In 1919, a trip to a friend’s wedding reminds Bess Crawford once again that hatred doesn’t come to an end when war does.
On leave from Queen Alexandra’s Imperial Military Nursing Service, Bess is free to travel to Ireland to serve as a bridesmaid for Eileen Flynn, another nurse whose leg she helped save from amputation. It’s clear that venturing across the Irish Sea will be anything but routine. Instead of taking trains and motorcars subject to hijacking by nationalist fanatics, Bess asks American pilot Capt. Arthur Jackson to fly her to tiny Killeighbeg, where all is in readiness except for the groom, Michael Sullivan, who’s presumably been abducted by members of the Rising in retaliation for his wartime service to the Crown. But Bess doesn’t need to venture outside Eileen’s home to find furious conflicts raging. Granny Flynn seems to hate Eileen, whose mother is Anglo-Irish, as much as she hates Bess, and Eileen’s cousin Terrence Flynn, a Rising star, suggests that the bride made her own bed when she chose an Englishwoman for her bridesmaid and her intended chose an English officer, Maj. Ellis Dawson, as his best man.

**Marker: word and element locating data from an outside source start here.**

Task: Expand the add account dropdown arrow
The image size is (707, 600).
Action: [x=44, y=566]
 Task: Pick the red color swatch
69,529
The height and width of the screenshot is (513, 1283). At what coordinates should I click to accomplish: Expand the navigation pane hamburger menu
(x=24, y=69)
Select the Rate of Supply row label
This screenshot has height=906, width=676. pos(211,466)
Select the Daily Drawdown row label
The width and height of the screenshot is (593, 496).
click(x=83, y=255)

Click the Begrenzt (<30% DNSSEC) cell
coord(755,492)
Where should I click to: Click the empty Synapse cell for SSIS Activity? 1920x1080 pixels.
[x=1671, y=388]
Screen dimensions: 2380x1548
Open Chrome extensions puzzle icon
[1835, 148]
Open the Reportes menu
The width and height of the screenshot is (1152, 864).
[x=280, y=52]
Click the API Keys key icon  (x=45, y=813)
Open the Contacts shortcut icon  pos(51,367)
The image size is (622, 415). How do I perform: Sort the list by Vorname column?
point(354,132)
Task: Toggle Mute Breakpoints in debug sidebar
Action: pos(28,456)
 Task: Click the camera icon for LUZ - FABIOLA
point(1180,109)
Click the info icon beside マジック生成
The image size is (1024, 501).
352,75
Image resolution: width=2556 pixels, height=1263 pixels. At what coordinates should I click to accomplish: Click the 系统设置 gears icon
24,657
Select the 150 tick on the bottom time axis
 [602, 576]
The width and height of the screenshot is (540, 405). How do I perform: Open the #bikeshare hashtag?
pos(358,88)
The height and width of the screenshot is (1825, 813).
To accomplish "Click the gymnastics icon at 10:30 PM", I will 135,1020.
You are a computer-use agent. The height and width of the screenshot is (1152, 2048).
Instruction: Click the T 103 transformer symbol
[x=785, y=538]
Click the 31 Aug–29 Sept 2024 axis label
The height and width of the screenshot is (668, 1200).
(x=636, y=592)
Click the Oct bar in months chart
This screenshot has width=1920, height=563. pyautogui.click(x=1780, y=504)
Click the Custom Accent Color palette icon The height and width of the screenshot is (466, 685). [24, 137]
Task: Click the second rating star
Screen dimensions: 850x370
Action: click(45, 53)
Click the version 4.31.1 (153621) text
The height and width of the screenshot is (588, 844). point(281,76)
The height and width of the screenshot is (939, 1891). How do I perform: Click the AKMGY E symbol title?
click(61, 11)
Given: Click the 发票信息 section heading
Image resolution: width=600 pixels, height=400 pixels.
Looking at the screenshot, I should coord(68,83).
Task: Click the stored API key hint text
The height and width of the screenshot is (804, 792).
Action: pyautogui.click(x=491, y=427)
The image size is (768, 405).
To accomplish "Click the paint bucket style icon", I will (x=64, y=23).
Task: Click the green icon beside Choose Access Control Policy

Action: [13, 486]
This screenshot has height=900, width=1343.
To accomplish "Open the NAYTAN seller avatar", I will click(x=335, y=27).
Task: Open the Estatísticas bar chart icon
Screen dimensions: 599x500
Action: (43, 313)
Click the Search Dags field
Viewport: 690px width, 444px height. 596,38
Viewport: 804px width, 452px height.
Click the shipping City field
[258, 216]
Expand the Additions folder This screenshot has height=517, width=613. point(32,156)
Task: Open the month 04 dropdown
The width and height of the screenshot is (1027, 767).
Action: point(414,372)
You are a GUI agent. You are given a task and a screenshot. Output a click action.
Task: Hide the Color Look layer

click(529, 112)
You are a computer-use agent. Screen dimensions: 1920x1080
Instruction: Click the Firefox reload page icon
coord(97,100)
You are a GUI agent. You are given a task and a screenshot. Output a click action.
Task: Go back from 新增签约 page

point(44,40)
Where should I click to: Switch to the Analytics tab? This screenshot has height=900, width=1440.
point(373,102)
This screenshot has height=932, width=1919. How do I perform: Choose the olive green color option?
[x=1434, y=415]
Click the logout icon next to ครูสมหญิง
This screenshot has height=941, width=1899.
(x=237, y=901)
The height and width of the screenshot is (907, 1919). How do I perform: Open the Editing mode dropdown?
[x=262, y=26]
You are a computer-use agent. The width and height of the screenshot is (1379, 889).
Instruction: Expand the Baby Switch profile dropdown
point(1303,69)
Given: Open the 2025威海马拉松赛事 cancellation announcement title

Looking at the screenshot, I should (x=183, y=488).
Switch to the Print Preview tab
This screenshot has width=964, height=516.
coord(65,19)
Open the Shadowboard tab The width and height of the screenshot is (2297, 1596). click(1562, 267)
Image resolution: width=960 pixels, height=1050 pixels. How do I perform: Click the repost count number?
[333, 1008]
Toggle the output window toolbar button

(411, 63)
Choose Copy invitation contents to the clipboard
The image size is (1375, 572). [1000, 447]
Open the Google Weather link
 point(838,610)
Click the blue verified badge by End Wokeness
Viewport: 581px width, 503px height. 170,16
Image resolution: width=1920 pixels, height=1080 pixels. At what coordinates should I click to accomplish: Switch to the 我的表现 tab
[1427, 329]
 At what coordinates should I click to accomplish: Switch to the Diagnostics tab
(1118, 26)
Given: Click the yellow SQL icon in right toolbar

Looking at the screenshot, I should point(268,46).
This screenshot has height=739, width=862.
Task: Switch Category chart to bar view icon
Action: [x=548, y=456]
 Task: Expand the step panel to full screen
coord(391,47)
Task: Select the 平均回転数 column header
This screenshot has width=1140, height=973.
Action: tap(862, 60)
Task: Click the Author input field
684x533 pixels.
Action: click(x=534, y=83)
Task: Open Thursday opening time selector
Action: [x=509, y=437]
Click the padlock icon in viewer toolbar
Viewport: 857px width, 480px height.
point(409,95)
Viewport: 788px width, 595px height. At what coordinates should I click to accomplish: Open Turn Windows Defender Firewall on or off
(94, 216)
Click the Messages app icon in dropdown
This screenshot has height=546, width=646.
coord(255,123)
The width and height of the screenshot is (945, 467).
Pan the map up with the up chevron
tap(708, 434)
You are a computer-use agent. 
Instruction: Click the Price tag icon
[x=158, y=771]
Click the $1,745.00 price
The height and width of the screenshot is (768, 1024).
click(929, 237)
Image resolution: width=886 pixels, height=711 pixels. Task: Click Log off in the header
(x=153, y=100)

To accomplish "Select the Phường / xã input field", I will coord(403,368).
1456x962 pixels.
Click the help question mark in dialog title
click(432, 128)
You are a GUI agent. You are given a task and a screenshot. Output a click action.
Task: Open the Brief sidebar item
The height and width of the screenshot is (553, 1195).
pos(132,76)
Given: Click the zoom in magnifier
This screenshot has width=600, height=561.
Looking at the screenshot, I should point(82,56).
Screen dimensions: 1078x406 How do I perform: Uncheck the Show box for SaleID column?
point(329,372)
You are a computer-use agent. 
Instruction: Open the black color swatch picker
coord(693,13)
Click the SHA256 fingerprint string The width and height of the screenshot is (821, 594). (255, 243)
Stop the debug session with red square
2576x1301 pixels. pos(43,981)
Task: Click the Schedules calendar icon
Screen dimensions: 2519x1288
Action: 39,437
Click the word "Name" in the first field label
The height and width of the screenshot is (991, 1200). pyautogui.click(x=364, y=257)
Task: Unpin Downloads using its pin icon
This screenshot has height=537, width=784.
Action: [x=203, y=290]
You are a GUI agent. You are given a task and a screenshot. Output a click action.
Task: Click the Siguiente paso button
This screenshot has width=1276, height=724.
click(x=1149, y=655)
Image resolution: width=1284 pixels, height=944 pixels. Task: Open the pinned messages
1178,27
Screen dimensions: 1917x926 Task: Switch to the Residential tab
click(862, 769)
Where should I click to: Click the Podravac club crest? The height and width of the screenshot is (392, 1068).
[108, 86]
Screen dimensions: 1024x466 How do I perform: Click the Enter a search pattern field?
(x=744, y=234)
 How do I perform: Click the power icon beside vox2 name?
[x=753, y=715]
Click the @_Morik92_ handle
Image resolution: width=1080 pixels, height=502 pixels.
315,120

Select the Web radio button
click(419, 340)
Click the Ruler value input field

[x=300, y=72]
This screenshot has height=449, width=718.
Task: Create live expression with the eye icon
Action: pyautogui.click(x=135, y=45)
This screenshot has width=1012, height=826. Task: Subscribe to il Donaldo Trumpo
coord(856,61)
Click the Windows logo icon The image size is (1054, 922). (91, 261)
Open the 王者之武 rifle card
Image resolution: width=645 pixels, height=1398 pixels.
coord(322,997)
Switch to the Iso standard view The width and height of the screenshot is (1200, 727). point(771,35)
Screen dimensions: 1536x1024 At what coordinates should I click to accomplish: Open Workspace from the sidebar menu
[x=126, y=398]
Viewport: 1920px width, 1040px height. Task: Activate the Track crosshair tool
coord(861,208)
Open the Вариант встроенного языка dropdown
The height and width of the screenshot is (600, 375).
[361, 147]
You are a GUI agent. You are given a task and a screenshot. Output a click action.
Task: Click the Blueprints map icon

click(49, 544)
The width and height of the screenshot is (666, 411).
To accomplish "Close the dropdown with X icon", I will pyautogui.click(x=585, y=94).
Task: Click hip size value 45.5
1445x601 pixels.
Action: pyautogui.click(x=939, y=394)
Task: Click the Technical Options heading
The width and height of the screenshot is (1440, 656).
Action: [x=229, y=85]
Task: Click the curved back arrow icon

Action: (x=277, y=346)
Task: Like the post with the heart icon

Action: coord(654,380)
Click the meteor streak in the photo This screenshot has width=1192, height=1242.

Days after local painter Fergus Kennedy turns up coshed to death, Eileen decides to forge ahead with her preparations for the ceremony in case the groom happens to show up, and a half-dead Michael appears in a superb theatrical stroke that confounds plausibility and logic. No sooner has Bess packed him off to bed than Ellis Dawson disappears. It’s enough to make you wonder who the title refers to: Michael, Ellis, or Bess herself.
The mystery is peripheral to this worm's-eye view of the struggles that tore the Emerald Isle in two.